The sword shouldn’t have gone through, he thought as he stood with the body impaled on his blade. It should have, pushed him, the way it pushed the other children at the tournament. It should have knocked him back.

He wanted to pull the sword away, but felt himself frozen by fear of what would happen when he did.

Splashing footsteps carried someone away at a sprint, but Marroo didn’t even look up, he just stared at the empty shadow of the man stuck on the end of his father’s sword and shivered until his sword arm gave out and the body slid down its length to the cistern floor.

Someone coughed, and Marroo pulled himself together enough to stumble towards the old man still curled on his pallet.

The sword clattered as Marroo dropped it next to him to kneel beside the old man. Even in the dark, he could see the blood pooling from a wound in the old man’s side. He could hear it, thanks to his cultivation, as bubbling in his chest as he coughed.

The old man whimpered and pulled away when Marroo touched him. “Please.” He coughed hoarsely into the crook of his arm. “No more. Please.”

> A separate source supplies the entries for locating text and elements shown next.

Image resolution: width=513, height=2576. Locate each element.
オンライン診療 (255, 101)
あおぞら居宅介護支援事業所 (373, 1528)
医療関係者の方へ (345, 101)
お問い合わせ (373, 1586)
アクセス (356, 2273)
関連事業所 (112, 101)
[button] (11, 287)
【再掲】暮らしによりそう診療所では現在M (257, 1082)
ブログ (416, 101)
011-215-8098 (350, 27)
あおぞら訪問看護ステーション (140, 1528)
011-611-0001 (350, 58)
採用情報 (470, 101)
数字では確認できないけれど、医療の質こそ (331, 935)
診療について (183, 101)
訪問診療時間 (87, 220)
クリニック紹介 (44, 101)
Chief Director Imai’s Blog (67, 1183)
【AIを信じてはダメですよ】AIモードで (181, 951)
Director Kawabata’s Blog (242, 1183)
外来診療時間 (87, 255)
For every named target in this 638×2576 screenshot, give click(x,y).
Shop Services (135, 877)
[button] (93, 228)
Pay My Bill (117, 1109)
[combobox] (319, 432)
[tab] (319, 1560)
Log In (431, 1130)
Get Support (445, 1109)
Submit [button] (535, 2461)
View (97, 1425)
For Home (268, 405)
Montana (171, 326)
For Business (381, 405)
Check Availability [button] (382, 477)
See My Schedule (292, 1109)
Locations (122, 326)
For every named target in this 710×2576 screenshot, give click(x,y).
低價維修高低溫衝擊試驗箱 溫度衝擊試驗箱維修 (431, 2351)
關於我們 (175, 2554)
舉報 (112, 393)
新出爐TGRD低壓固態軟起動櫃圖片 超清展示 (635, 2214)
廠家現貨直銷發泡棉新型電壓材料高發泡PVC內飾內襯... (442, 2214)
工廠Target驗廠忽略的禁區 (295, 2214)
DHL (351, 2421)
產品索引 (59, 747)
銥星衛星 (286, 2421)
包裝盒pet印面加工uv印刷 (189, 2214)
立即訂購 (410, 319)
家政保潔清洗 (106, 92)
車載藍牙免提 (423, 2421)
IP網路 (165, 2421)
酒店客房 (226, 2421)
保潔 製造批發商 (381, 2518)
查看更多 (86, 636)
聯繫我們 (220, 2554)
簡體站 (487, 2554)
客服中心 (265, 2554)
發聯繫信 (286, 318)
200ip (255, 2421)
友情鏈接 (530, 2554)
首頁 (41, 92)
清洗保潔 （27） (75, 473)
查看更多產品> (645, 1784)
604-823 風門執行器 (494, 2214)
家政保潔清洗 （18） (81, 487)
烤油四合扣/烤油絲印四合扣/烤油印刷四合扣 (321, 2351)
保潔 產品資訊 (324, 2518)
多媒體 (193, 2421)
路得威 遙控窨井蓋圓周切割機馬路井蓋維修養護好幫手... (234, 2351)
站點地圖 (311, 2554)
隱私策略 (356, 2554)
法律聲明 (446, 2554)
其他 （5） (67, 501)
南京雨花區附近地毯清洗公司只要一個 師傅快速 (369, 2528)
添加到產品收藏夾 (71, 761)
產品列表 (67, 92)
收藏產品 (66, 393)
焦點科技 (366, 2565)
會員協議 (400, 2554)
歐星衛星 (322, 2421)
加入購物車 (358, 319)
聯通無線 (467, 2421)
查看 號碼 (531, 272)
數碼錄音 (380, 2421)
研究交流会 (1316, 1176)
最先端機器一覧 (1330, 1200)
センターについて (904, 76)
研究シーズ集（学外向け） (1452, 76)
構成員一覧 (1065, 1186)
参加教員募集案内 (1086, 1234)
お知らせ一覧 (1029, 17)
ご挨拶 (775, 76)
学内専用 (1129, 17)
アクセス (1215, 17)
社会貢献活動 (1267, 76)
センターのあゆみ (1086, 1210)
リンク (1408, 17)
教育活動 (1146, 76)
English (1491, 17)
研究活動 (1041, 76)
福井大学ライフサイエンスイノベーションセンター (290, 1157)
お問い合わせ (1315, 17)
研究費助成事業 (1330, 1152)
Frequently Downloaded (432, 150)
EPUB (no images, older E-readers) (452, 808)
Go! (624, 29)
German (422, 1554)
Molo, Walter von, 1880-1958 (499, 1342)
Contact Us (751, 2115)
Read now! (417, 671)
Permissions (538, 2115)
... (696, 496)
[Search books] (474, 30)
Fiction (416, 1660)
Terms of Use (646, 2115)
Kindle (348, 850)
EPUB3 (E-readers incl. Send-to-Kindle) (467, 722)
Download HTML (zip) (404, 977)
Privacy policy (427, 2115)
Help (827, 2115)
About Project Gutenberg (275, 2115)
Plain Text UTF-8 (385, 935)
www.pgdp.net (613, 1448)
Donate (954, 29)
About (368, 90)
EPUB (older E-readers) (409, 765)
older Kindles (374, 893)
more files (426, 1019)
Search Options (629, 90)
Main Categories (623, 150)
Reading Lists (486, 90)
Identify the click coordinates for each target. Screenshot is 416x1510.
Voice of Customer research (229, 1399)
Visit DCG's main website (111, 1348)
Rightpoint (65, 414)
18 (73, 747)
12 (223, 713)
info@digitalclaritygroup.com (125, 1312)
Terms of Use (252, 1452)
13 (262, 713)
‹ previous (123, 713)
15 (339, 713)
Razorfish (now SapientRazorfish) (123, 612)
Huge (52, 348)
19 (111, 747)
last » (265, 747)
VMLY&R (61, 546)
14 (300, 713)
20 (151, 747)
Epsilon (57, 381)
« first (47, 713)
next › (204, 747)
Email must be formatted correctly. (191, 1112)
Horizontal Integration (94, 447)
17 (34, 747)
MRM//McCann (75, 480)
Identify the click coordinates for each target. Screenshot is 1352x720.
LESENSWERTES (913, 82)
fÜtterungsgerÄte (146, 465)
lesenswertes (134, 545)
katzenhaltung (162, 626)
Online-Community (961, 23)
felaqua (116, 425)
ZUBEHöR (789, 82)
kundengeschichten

Marroo looked for something he could give the beggar but there was nothing. He hadn’t eaten, himself, in several days, and the only water around trickled through a filthy dike.

He looked at the sword. Thought of his father’s mercy.

“Please.” The old man whispered again.

Marroo knelt and reached for the old man’s hands. The beggar jerked away, but when no pain followed, old bony fingers wrapped themselves tight around Marroo’s, as though they were the most important thing in the world while the old man began to weep.

“I’m sorry.” Marroo said. He looked up at the ceiling and the beam of core light that fell swirled with dust in the center of the cistern.

“It hurts.” The beggar rasped. “It hurts so much.”

Marroo squeezed his hand to tell the old man it would be alright and the old man squeezed back even harder. Marroo thought of the men he’d just killed and closed his eyes while memories of blood welled up in his mind.

“It doesn’t matter.” He said, and remembered his father’s edict as he planted the agony stone in his hand.

“The pain doesn’t matter.”

“Please.” The old man said again, as the grip on Marroo’s hands weakened. “Don’t go. I don’t want-“ he coughed, “don’t want, to be alone.”

Marroo held his hand, and remained by his side until the end.